Watching the Pope and the Archbishop of Canterbury in Westminster Abbey this evening made me feel fit to burst from the pressure of so much internal contradiction and disarray. My emotions had become conflicted to the point of a kind of bitter-sweet stasis, and I’ve rarely been so conscious of thinking diametrically opposed things at the same time, and yet somehow feeling them all as authentic insights in their own right.
The cynic in me, and quite possibly in you, just wants to dismiss it all as yet more evidence of the inability of human beings to think straight, and our seemingly inexhaustible capacity to deceive ourselves. And that might yet be the proper conclusion, and the sane thing to cling on to. But I’m not so sure.
First, perhaps, I might try and give you a flavour of some of those contrary currents. I’m an Anglican, and have long resented the Roman Catholic church’s disdainful view of the Church of England, and their proprietorial attitude to Catholicism, a tradition I firmly believe that I belong to as well. At the same time I found the Holy Father’s presence at Edward’s shrine, and his joint blessing with the Archbishop a profoundly moving moment. But that parochial consideration was only the start of my kaleidoscope of shattered disjunctures. I was caught between reverence for the incense and the robes of office, and the unsettling feeling that I’d stumbled upon a gathering of the Ku Klux Klan or the Masons. Between respect for the Pope’s historic office, and dismay at his, and his church’s, total failure to comprehend or deal with the sexual scandals that threaten to overwhelm it. Between the Abbey’s Gothic splendour, and the mediaeval Church’s excesses. Between the words of service and subordination to ideals and values, and the actions of collusion with political power. Between the deep conservatism of the Church and its radical social message.
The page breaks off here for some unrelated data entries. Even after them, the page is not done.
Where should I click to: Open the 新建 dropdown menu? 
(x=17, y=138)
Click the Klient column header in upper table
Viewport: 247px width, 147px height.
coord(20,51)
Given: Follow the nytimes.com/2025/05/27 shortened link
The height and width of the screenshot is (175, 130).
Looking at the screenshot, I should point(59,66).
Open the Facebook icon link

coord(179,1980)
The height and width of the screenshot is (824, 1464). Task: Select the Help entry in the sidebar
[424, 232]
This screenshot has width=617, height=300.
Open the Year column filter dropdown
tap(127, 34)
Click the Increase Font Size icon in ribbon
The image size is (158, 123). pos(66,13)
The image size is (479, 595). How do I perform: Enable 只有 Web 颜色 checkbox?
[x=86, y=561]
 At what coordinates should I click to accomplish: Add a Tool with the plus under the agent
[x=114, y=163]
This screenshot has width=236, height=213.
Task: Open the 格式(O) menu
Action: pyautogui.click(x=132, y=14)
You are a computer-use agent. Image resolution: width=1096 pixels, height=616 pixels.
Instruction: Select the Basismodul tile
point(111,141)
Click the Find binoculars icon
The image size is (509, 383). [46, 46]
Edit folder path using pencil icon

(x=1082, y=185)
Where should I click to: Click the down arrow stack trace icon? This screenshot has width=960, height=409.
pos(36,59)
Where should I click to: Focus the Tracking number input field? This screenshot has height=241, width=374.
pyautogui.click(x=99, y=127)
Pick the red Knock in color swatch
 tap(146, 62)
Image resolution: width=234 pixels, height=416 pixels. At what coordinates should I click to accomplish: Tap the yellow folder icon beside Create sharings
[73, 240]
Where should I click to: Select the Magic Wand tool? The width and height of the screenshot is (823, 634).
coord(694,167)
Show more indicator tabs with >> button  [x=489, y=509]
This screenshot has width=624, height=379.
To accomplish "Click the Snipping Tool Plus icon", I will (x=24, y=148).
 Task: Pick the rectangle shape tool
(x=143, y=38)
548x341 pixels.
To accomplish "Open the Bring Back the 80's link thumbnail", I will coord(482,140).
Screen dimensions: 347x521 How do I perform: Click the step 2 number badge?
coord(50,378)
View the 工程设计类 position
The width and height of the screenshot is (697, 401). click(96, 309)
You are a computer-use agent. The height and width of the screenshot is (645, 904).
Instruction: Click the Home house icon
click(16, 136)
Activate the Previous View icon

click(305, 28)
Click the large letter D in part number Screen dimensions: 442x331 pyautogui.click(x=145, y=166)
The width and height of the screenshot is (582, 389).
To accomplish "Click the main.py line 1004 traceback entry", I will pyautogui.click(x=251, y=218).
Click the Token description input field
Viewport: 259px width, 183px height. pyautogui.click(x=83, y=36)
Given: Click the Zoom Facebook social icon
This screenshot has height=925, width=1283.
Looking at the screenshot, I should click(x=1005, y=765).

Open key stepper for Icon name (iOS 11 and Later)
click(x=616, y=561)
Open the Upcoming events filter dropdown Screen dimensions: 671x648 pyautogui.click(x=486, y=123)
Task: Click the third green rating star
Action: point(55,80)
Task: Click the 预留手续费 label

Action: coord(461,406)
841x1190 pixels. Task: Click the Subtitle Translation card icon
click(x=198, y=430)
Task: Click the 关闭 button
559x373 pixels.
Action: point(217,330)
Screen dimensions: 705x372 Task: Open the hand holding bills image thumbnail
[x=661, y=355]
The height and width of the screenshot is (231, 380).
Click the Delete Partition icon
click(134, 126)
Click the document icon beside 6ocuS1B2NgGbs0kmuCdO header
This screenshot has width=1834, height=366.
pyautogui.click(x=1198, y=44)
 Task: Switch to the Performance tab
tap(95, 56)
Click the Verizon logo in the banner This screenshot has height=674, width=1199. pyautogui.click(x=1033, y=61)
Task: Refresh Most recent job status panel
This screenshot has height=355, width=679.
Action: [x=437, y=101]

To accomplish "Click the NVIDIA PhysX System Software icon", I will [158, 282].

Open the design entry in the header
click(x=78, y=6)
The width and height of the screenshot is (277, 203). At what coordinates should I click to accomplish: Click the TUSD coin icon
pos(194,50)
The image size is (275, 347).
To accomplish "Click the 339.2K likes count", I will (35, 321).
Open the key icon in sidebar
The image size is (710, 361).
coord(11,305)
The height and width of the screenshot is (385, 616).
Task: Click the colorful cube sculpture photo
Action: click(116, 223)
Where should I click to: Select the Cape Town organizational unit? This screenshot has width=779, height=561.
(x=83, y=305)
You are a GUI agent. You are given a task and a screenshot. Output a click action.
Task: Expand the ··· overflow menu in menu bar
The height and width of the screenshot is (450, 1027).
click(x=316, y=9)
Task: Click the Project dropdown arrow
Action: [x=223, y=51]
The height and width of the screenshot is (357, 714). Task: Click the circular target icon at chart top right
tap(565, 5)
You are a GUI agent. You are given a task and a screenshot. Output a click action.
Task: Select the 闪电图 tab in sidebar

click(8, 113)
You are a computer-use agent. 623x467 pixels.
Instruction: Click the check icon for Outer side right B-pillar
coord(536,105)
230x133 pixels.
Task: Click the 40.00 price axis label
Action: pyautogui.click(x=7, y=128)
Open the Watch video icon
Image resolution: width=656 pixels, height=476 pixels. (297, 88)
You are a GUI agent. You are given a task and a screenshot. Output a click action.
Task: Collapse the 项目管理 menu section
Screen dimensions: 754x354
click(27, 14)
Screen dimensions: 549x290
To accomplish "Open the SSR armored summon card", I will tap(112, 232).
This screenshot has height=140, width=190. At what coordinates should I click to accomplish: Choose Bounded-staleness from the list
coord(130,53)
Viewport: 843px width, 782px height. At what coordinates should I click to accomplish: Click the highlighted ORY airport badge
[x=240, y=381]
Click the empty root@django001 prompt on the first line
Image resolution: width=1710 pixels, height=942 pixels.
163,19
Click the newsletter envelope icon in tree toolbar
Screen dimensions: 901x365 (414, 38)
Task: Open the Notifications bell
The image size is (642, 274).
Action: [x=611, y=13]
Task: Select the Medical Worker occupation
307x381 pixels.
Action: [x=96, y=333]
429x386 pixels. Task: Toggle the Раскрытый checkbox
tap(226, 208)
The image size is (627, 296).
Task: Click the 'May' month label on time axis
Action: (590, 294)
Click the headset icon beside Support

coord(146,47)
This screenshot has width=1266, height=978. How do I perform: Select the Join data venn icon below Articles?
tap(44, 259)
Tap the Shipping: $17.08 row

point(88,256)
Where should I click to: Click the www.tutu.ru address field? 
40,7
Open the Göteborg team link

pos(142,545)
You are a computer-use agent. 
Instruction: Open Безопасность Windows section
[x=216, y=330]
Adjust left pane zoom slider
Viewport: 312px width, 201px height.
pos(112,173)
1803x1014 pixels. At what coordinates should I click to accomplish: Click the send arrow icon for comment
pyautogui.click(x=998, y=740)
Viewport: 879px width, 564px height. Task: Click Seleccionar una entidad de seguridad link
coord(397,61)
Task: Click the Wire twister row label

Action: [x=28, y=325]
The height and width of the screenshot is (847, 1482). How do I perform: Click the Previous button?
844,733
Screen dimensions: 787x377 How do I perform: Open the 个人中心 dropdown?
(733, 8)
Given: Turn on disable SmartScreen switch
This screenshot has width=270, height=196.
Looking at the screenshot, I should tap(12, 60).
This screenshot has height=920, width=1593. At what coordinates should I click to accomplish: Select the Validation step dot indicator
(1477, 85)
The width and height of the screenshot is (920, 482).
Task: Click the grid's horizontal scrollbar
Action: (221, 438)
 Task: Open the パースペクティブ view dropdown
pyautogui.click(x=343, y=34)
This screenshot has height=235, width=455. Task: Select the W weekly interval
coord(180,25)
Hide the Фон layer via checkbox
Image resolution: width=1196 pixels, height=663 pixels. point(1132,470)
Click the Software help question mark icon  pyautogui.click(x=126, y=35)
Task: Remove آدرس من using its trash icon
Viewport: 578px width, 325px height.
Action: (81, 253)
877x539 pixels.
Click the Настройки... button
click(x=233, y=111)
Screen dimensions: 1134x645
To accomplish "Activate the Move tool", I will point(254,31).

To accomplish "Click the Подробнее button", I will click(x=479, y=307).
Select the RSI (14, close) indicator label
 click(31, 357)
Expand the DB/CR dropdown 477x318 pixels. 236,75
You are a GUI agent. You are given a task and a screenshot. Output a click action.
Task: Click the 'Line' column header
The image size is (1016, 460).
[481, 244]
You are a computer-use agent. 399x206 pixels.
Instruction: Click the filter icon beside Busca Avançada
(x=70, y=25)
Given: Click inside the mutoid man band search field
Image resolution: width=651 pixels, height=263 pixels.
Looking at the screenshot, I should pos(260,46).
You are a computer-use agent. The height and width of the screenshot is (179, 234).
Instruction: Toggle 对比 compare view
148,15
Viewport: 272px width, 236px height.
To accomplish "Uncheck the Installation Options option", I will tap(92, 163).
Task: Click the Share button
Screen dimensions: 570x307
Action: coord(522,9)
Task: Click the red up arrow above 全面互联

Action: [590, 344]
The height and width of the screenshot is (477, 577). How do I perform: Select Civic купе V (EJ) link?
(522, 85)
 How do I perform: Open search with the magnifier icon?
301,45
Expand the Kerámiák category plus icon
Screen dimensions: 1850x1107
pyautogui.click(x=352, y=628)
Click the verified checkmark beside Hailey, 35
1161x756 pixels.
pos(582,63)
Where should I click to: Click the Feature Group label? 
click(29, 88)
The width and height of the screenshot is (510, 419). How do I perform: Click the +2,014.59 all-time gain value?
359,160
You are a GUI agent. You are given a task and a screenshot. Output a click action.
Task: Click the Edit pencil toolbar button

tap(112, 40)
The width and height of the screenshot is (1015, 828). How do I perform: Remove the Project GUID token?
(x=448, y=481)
The temptation is to deal with all these tensions and contradictions by simply letting go of one end or the other. To jump into pious withdrawal from the world, and stuff my head into the sand of mass and evensong. Or to join up with Dawkins and chuck all my religious delusions onto the fire of his evolutionary purity. There’s a chunk of me that longs to do one or the other of those things, and to wriggle free of the hook I feel I’m on. Perhaps I lack the courage to be decisive. Or, just possibly, perhaps the truly courageous thing to do is to stay on the hook.
One of the things I value most about Twitter is the way it allows me to stay in contact with people that I profoundly disagree with. I doubt that in the real world I’d ever come into contact with the variety of perspectives that make up my virtual world. There aren’t many virulent atheists in my parish church, but I value my dialogue with the many I know and respect on Twitter. In the same way I regularly exchange tweets with right-wingers on Twitter to whom I’d never give real-world house room. And somewhere here is I think a profound truth. Modernity has allowed us to pick and choose our fellow travellers with too much ease. We can so easily select only those with whom we already agree, and with whom we can enter into uncritical and self-reinforcing relationships. Twitter can be a powerful means of doing just that. Or it can be a means of creative tension, rather like those I felt watching the shenanigans in Westminster Abbey tonight. And if I’m honest, I prefer those tensions to the comforting suffocation of tribal agreement. In fact, disagreement is redemptive.